DoG III – a more clinical perspective

The arguments against the Determinants that I described in my last post are largely technical. It is interesting that the latest editions of three mainstream textbooks (Levine, Richards & Whittle, 2012, Kirtley, 2006  and Rose & Gamble, 2006) all print fairly damning critiques of the Determinants but choose to reproduce them anyway. Kirtley dedicates nearly four pages to describing them and then describes them in the last paragraph as “thoroughly discredited”.  Does this mean that despite the technical problems the Determinants are still useful in some way? Might they reveal some clinical truths? Let’s explore some more general issues.

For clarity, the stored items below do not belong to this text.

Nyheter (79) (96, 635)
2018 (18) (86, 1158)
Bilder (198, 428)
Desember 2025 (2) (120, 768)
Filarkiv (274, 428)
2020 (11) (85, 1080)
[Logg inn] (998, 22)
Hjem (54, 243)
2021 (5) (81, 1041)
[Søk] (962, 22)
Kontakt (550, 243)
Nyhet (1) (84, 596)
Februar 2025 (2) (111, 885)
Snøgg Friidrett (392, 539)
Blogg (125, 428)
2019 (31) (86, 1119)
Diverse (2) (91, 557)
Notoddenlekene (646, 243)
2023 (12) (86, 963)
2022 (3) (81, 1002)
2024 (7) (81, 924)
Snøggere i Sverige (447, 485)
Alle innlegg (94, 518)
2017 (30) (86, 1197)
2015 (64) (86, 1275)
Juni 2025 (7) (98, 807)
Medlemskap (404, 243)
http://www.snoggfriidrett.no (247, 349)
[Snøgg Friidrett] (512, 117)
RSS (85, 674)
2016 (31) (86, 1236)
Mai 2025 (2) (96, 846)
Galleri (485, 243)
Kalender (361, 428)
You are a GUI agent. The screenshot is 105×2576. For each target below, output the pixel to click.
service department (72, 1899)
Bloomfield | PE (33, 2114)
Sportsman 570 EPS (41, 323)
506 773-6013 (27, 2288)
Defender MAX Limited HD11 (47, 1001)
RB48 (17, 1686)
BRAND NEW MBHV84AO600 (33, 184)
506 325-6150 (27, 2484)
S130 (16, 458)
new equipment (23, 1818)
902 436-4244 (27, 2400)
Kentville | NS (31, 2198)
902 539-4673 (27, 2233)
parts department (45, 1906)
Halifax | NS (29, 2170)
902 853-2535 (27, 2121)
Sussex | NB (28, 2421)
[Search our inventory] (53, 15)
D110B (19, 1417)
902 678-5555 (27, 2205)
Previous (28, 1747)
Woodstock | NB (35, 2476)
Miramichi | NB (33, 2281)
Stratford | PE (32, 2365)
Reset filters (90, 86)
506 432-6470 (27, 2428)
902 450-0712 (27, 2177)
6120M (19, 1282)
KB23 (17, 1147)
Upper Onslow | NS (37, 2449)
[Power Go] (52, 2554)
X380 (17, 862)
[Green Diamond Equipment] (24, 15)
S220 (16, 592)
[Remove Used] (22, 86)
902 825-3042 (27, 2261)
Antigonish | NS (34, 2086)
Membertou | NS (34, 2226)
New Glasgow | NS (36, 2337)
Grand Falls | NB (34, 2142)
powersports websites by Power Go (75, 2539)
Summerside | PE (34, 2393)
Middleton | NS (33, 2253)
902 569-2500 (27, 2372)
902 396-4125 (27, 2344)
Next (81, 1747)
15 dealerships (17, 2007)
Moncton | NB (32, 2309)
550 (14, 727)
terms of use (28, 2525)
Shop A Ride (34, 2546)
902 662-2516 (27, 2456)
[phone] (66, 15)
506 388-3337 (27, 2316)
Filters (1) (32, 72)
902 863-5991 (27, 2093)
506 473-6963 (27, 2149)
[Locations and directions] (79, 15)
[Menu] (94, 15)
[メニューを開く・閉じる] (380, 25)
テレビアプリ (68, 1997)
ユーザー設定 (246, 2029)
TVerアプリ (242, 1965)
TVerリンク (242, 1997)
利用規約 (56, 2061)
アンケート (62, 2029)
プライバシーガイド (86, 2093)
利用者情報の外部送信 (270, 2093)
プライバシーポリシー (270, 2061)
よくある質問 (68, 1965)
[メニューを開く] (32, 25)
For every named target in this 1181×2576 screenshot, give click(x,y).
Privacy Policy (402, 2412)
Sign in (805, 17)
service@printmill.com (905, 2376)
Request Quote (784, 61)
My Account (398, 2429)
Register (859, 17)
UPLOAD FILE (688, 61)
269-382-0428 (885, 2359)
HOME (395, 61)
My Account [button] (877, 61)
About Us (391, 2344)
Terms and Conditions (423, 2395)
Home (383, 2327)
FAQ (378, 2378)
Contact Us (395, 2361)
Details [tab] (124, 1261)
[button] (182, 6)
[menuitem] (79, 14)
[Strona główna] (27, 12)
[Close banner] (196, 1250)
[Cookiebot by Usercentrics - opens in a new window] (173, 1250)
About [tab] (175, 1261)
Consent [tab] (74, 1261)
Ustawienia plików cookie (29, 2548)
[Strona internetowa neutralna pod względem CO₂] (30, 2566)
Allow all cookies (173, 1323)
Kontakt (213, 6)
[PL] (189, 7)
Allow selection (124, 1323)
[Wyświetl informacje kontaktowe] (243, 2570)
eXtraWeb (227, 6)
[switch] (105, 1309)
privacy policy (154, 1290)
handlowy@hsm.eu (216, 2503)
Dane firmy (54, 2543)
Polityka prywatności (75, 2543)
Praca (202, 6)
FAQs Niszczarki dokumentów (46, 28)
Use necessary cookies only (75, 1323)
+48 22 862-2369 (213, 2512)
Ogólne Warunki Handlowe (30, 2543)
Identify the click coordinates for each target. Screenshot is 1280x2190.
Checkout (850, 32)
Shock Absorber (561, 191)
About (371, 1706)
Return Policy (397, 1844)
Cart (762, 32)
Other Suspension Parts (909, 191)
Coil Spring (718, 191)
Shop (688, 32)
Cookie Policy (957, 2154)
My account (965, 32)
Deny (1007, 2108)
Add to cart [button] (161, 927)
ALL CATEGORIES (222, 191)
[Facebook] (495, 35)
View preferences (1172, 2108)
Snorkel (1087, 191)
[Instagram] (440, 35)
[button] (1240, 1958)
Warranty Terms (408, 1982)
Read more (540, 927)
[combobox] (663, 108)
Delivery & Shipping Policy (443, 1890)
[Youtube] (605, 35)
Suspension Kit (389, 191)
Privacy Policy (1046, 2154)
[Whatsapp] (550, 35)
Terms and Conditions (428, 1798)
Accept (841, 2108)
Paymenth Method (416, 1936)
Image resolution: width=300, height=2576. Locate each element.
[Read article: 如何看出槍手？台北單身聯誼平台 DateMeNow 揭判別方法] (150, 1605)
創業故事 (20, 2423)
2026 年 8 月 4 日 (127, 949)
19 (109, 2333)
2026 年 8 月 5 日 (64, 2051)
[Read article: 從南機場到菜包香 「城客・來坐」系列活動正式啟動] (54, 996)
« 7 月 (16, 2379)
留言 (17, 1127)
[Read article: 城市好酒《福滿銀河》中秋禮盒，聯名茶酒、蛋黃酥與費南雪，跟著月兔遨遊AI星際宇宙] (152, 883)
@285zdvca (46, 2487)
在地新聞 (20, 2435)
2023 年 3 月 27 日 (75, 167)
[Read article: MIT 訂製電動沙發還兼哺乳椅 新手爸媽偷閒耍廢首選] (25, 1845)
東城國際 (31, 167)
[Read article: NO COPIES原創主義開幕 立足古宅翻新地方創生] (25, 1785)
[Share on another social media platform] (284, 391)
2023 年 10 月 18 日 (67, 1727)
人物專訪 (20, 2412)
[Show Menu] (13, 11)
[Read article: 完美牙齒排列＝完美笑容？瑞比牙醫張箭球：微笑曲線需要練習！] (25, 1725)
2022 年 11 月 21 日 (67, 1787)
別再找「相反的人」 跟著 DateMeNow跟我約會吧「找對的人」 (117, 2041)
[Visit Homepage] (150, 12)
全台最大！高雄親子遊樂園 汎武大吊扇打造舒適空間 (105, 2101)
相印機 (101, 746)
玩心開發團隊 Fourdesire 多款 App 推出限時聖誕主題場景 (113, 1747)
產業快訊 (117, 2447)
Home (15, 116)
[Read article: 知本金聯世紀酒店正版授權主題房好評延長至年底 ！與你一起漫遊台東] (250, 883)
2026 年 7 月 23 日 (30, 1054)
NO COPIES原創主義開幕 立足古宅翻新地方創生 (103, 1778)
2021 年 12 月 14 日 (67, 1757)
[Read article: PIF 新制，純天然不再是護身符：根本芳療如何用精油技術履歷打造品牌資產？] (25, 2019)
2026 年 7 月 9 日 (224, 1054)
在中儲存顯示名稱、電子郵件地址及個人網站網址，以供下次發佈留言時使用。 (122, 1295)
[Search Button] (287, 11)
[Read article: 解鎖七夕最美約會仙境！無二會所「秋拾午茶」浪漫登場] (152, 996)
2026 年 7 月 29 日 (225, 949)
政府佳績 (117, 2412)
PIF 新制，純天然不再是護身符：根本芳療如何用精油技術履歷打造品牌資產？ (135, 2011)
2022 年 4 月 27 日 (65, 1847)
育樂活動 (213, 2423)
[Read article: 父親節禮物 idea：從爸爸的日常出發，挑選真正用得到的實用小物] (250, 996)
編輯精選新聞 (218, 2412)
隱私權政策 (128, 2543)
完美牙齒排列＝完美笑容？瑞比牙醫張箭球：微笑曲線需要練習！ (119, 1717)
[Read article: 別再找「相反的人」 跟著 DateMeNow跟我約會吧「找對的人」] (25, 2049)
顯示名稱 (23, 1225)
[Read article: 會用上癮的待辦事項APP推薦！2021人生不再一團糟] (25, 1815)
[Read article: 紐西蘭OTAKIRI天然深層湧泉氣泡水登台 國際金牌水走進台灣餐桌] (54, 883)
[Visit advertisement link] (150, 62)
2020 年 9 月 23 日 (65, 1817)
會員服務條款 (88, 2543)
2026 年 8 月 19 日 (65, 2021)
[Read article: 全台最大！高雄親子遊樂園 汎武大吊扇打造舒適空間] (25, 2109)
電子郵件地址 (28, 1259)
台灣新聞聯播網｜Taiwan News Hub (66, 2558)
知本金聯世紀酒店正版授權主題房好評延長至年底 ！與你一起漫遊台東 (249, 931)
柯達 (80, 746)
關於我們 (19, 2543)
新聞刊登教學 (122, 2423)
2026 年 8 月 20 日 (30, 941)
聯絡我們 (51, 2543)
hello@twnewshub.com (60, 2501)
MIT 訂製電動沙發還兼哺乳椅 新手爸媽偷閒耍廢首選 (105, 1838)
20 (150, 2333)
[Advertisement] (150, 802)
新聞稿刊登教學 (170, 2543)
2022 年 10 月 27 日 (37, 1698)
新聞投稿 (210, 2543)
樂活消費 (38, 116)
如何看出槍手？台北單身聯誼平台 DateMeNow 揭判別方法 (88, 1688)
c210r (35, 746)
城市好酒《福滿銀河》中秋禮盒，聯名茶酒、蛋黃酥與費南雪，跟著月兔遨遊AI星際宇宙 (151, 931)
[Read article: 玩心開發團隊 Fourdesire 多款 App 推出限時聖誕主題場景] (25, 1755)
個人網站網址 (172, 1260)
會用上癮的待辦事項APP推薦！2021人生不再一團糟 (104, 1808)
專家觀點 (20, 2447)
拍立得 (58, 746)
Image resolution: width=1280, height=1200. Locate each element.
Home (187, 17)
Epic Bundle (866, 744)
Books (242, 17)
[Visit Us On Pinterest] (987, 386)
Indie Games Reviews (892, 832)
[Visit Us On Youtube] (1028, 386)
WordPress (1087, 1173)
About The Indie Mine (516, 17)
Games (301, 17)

One of the problems I see with the Determinants is that the basic “compass gait” (reciprocal flexion and extension of the hips) often gets overlooked. The original authors describe it quite superficially in a couple of sentences and then move on to much more extensive discussion of the Determinants. Levine, Richards and Whittle skim over it in even less detail and Kirtley doesn’t really describe it at all. The balance should really be the other way round. Reciprocal hip flexion and extension is the most fundamental characteristic (determinant?) of bipedal walking. To a large extent step length is determined by the range of motion you achieve at your hips (modified to a much lesser extent by any knee flexion at initial contact) and cadence by the rate at which you can move through this. The first thing anyone should be doing when assessing someone’s gait is to consider how effectively they are implementing this basic mechanism. If you list the Determinants, however, hip flexion and extension never appear.

Another rather disconcerting issue is how the Determinants lead you to focus on rather small movements of the pelvis in the transverse and coronal planes when there are much more significant movements at the knee and ankle in the sagittal plane. Whilst pelvic movements play an important role in the fine tuning of gait, the major sagittal plane motors acting to control hip, knee and ankle are where the action is. The fine movements of the pelvis get two Determinants to themselves and are described in precise detail whereas the knee and ankle are rolled together in one muddled paragraph (in the original paper).  Any approach to walking that distracts the focus from the hip, knee and ankle is likely to be hindering rather than helping. To this day it amazes me that when I show a video of a person walking with a really bizarre walking pattern, many people start off describing the minor imperfections in the motion of the pelvis, often concentrating on the coronal plane, before moving on to much larger aberrations of hip, knee and ankle movement in the sagittal plane.

Then finally there is the reduction of walking to achieving a single objective (walking at minimum energy cost). As Perry  (1985) and Gage (1991)  have both pointed out in different ways there are multiple objectives in walking (see my screencasts on the subject for more details). We need to support body weight against gravity, achieve toe clearance and adequate step length and achieve a smooth transition from one stride to the next whilst preserving the momentum of the passenger unit.  In pathological walking the requirement to avoid pain or maintain an adequate walking speed given some specific impairment might be more important than minimising energy cost. All of these need to be considered if we want to understand walking.

I better stop before this turns into too much of a rant but (in my opinion) the answer to my original questions are, “No, the Determinants are not useful” and, “No, they are exceedingly unlikely to reveal any further clinical insights”.  The sooner someone comes up with an alternative the better. (I’ve had a go [series of seven screencasts]  but am the first to admit that my approach lacks the elegant simplicity of the determinants even if I’d defend it as more biomechanically rigorous and clinically relevant).


Gage, J. (1991). Gait Analysis in Cerebral Palsy. Oxford: Mac Keith Press.

Kirtley, C. (2006). Clinical gait analysis (1st ed.). Edinburgh: Elsevier.

Levine, D., Richards, J., & Whittle, M. W. (2012). Whittle’s Gait Analysis (5th ed.): Churchill Livingstone.

Perry, J. (1985). Normal and pathological gait. In W. Bunch (Ed.), Atlas of orthotics (pp. 76-111). St Louis: CV Mosby.

Rose, J., & Gamble, J. (Eds.). (2006). Human Walking (3rd ed.). Philadelphia: Lippincott Williams and Wilkins.



  1. Hi Richard, I’m Catia from São Paulo AACD gait lab.
    Don’t you think that the pelvic obliquity can reduce the lateral displacement of the body’s center of mass? Wich implies that pelvic list help to improve lateral balance that is more critically on active control as Kuo said?

    1. Hi Catia,

      Pelvic obliquity makes very little difference to the displacement of the centre of mass in eral the mediolateral direction. In an adult the hip joint centre is about 7cm lateral to the centre of mass and the pelvic obliquity in normal walking has a range of about +/-5 degrees. You can use basic trigonometry to work out that a 5 degree angle of a 7cm lever are will shift the centre of mass laterally by 7x(1-cos(5)) = 0.03cm or about a third of a millimetre. I know others will disagree with me but i think the basic laws of trognomoetry dictate that pelvic obliquity can only have a very very small effect on lateral centre of mass displacement.